◆ SUPPLIED INFORMATION
- - - -

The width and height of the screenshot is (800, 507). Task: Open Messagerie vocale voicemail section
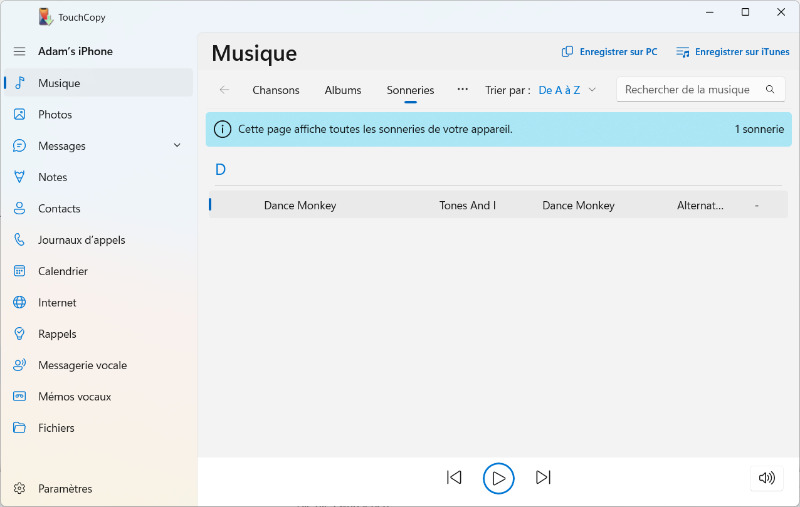coord(82,365)
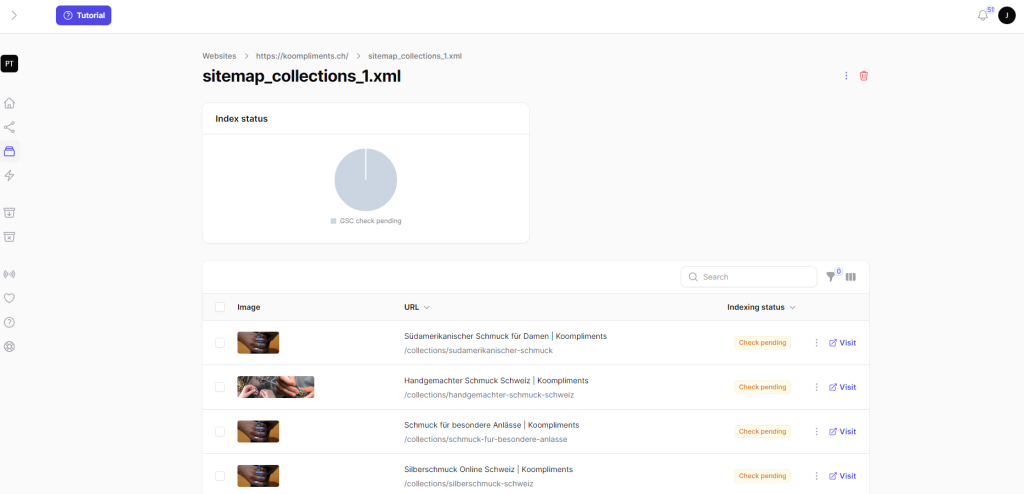1024x494 pixels.
Task: Click the filter funnel icon
Action: tap(831, 277)
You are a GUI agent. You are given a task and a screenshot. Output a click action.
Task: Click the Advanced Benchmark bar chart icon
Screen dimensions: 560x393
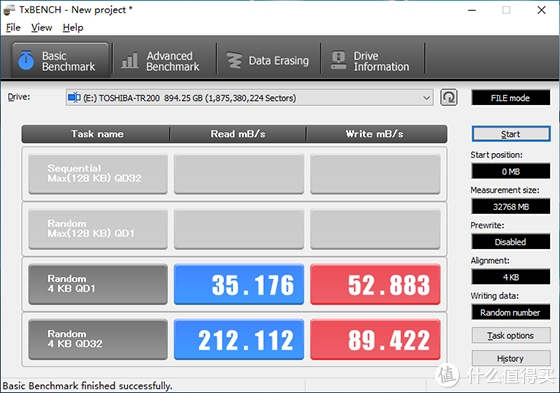point(130,60)
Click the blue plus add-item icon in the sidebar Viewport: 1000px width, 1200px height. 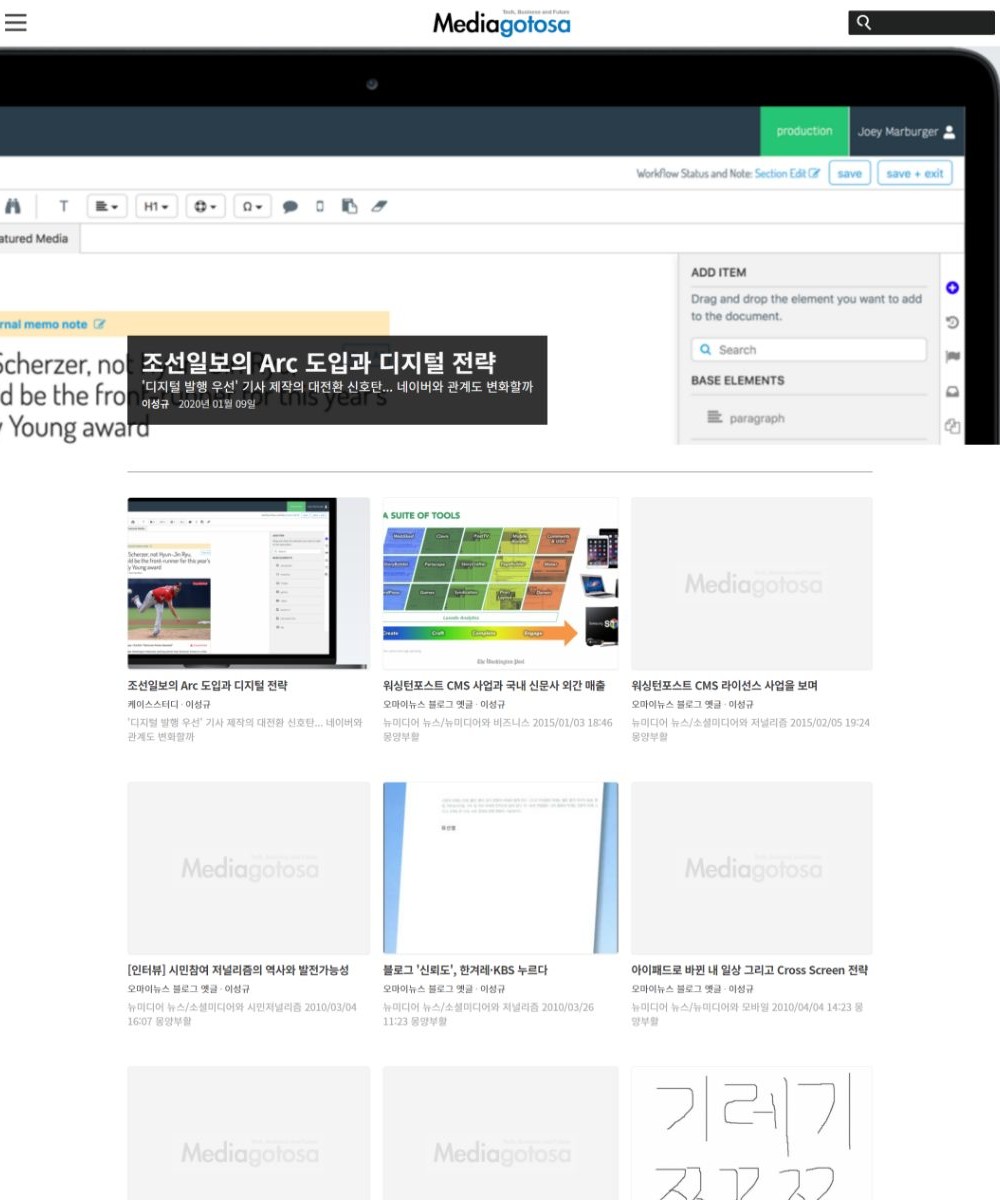[952, 288]
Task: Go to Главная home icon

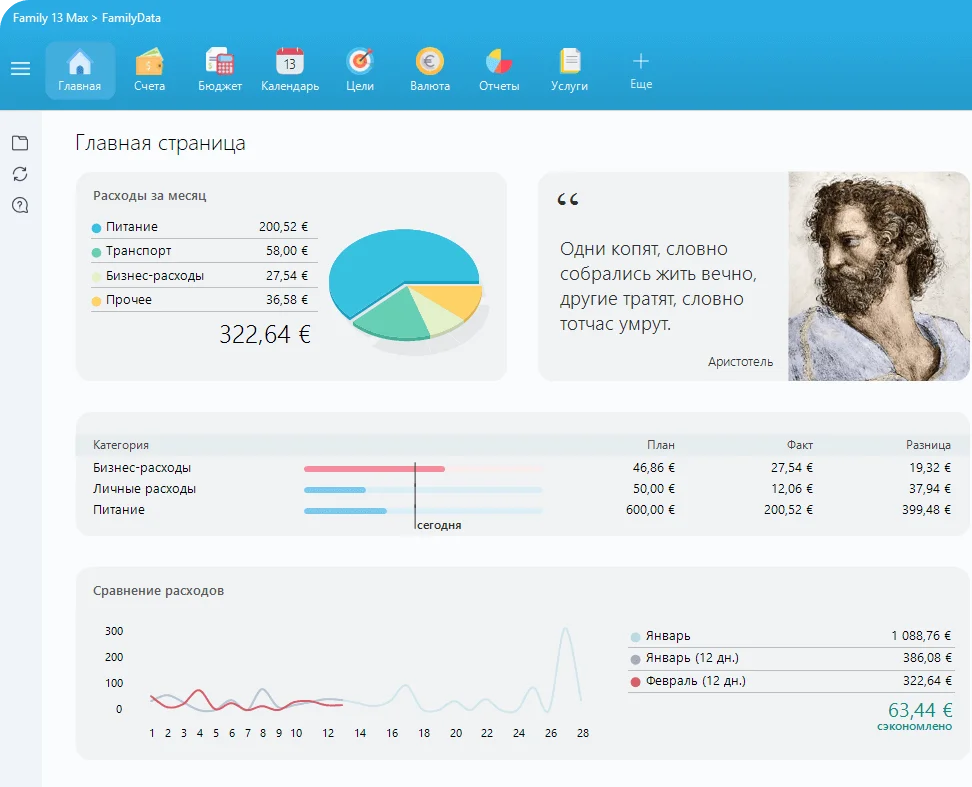Action: pyautogui.click(x=80, y=63)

- - - -

◆ PROBLEM DETAILS
Everything from the opening line of the data through the line with "You are a GUI" should be repeated exactly; leave the pictures out.

◆ ANSWER AREA
The width and height of the screenshot is (800, 507). Task: Open Messagerie vocale voicemail section
coord(82,365)
1024x494 pixels.
Task: Click the filter funnel icon
Action: tap(831, 277)
You are a GUI agent. You are given a task and a screenshot. Output a click action.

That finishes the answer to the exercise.